►

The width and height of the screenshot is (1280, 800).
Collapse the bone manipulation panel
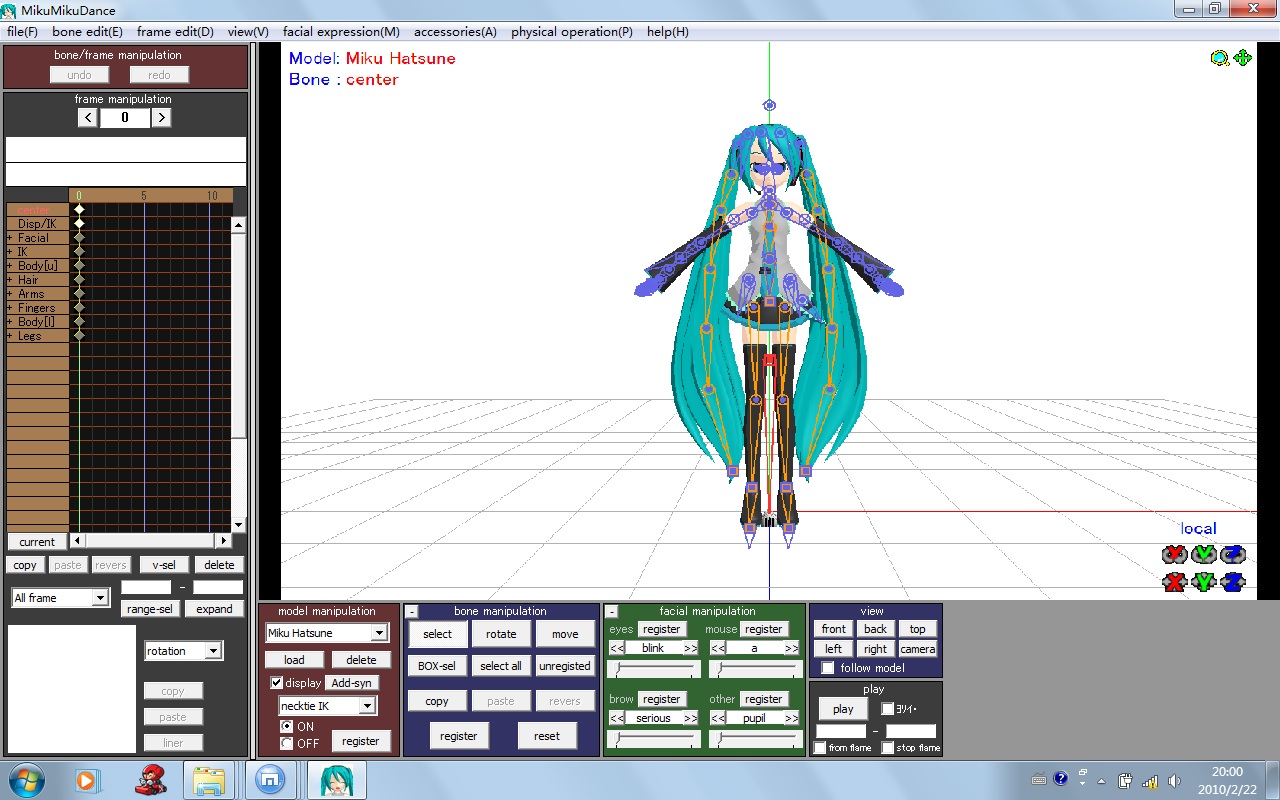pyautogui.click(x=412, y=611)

◄
►

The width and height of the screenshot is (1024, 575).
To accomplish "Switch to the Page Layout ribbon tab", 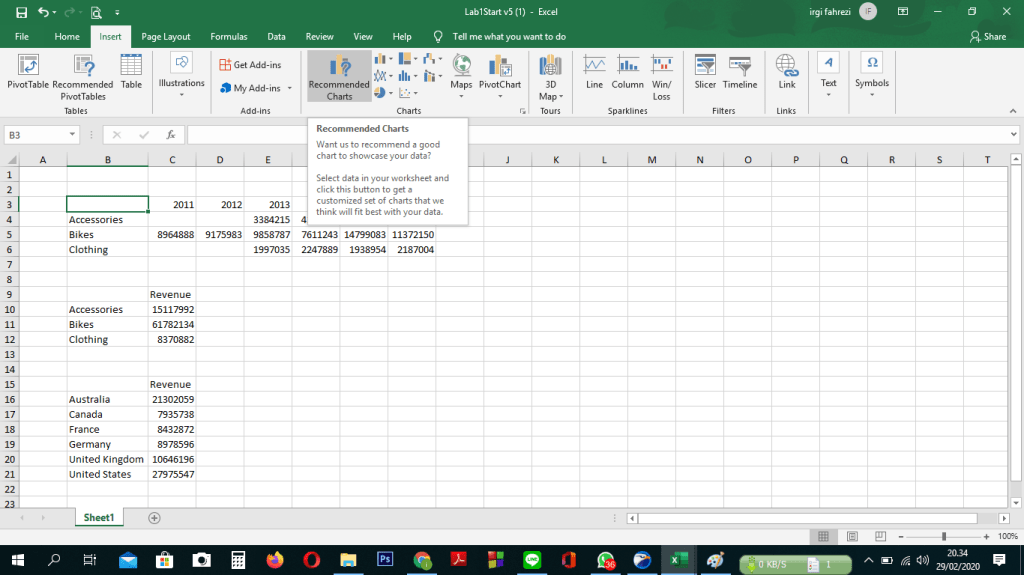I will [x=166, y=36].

◄

Go over the listing above and return each line with "screenshot".

The width and height of the screenshot is (1280, 800).
The width and height of the screenshot is (1024, 575).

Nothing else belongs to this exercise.